Bis dahin müssen wir die Mädchen vor unreifer Männlichkeit schützen: Jungs, die Ehren-Kultur wollen, müssen in eigene Klassen separiert werden. Wir brauchen punktuell Mädchen-Klassen, damit toxische Männlichkeit sie weder bremst noch bedrängt. Die Religionen bleiben draußen: Keine Schuld, keine Scham, keine Kreuze, keine Kopftücher. Religiöse Bildung ja, aber keine religiöse Praxis.
Im Moment kann niemand seriös sagen, welche männlichen Verhaltensweisen durch Genetik und welche durch Epigenetik entstehen. Was ererbt und was angeeignet wird. Was biologisch und was kulturell bedingt ist. Wir dürfen uns also davor hüten zu sagen, „so sind Jungen“ und „so sind Mädchen“. Was wir aber nutzen dürfen, ist die Erfahrung der Menschen, die jeden Tag mit Jungen zu tun haben. Wenn wir diese Erfahrungen ernst nehmen und Respekt vor Jungen zeigen, dann bieten wir unseren Söhnen jeden Tag viel mehr Möglichkeit für Bewegung, für Aggression, für Körperlichkeit, für Kampf, für Struktur, für ein Sich-Beweisen – UND für das Erleben von Grenzen (von außen und von innen).

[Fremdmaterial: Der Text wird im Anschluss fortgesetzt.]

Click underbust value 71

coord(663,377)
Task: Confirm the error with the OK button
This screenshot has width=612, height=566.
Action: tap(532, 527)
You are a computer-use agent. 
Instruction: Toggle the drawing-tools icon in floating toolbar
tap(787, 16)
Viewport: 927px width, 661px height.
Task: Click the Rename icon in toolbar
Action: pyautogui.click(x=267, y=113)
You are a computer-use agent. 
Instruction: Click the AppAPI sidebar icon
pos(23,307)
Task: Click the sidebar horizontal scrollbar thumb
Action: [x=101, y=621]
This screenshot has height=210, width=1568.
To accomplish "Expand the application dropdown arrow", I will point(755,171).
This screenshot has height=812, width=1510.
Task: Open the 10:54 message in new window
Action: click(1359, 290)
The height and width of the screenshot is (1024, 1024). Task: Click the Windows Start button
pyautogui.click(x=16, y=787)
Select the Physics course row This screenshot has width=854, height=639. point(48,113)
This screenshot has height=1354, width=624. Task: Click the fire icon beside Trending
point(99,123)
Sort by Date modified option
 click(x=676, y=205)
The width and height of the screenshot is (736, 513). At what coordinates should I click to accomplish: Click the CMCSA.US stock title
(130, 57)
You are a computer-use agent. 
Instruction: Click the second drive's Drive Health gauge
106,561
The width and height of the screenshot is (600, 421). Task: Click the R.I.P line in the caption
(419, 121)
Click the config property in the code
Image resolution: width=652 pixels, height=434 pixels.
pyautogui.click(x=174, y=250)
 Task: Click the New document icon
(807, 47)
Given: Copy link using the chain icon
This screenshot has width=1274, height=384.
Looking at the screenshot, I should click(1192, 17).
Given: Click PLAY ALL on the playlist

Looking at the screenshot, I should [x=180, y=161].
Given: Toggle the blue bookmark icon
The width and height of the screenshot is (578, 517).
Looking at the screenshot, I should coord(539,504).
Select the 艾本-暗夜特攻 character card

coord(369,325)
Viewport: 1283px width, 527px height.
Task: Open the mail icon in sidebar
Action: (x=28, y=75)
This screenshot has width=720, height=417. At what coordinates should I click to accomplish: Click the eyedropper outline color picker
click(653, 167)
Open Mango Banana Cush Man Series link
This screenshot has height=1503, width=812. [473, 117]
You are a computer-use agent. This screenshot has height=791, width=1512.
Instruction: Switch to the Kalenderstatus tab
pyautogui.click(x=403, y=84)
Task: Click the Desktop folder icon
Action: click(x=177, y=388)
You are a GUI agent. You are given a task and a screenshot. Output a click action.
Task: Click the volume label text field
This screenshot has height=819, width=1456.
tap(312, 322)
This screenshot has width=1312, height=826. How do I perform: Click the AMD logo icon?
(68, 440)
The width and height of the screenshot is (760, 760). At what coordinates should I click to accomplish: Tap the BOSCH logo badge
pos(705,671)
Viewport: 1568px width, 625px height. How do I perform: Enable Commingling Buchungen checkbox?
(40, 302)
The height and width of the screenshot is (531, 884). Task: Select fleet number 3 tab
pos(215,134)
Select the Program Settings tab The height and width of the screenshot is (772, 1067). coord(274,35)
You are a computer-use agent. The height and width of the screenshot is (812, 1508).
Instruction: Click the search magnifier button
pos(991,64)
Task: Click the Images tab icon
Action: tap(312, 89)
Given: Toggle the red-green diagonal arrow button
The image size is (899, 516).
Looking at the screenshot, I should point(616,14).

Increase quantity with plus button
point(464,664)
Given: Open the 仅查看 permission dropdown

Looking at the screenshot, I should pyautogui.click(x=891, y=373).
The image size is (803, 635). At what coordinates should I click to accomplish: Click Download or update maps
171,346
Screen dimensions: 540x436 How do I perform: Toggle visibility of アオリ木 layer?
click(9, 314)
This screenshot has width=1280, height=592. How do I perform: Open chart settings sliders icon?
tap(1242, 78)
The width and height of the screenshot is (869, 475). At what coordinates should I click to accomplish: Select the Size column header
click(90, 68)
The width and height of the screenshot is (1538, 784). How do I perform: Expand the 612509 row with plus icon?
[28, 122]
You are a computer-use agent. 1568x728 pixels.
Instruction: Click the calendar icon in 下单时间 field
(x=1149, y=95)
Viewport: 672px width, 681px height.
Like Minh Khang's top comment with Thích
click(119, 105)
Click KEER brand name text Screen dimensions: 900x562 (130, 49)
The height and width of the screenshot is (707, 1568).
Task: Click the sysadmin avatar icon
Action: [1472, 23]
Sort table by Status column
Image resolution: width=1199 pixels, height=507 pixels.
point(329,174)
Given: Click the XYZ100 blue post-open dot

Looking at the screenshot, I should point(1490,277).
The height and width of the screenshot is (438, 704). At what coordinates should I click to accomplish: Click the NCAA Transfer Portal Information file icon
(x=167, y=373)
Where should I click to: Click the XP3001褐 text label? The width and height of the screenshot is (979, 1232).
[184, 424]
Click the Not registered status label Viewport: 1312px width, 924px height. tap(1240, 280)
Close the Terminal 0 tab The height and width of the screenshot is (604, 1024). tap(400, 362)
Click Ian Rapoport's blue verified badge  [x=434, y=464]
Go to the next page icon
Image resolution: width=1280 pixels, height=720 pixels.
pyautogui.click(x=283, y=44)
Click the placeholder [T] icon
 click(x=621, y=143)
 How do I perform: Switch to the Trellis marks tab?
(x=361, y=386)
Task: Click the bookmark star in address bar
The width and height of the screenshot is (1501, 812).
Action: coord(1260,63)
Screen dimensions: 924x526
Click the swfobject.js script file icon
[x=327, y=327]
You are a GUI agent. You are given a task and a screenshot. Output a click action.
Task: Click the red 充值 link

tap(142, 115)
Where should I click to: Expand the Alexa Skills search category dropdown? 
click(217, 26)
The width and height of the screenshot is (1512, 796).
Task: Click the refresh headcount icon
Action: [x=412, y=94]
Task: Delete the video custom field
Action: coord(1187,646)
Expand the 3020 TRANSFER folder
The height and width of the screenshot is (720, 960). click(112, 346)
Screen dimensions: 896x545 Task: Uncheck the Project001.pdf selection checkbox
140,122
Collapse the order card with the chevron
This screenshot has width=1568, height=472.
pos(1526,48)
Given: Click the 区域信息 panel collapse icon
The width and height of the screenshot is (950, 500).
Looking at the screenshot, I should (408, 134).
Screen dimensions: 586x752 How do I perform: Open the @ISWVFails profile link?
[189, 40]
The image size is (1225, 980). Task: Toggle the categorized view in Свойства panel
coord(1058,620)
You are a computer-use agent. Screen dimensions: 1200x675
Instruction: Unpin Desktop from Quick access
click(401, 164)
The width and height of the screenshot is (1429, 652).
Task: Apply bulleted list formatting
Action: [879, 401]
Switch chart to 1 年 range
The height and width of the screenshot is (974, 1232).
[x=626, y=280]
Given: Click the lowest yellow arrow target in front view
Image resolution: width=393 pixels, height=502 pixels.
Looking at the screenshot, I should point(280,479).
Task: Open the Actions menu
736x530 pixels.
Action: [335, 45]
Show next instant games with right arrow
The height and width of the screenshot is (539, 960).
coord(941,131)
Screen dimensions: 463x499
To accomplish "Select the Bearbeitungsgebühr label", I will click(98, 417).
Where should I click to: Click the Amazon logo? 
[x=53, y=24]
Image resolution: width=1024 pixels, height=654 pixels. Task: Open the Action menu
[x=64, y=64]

PS. Was definitiv nicht hilfreich ist: Jetzt als Mann und Junge den misogynen Reflexen nachgeben und beleidigt und gekränkt auf die Erfolge der Mädchen schauen! Leider bieten viele Speaker, Autoren und Männer-Treffen Männern genau diese Haltung an. Statt die Erfolge der Mädchen zu feiern und diese als Ansporn zu nehmen, jammern sie über „arme Jungen, gemeine Lehrerinnen und böse Frauen“. Weg damit! So ein Denken generiert zwar zahlende Kunden und hörige Jünger – aber eben auch keine reifen, erfolgreichen und zufriedenen Jungen.
PPS. All das wissen wir schon lange. Spätestens seit den 90er-Jahren bieten die Buchhandlungen jedes Jahr neue Bücher an, in denen wir diese Erkenntnisse lesen können („Prinzenrolle“, Steve Biddulph, Björn Süfke und viele, viele andere). Der ZEIT-Autor scheint sie nicht zu kennen, aber der Artikel ist trotzdem gut.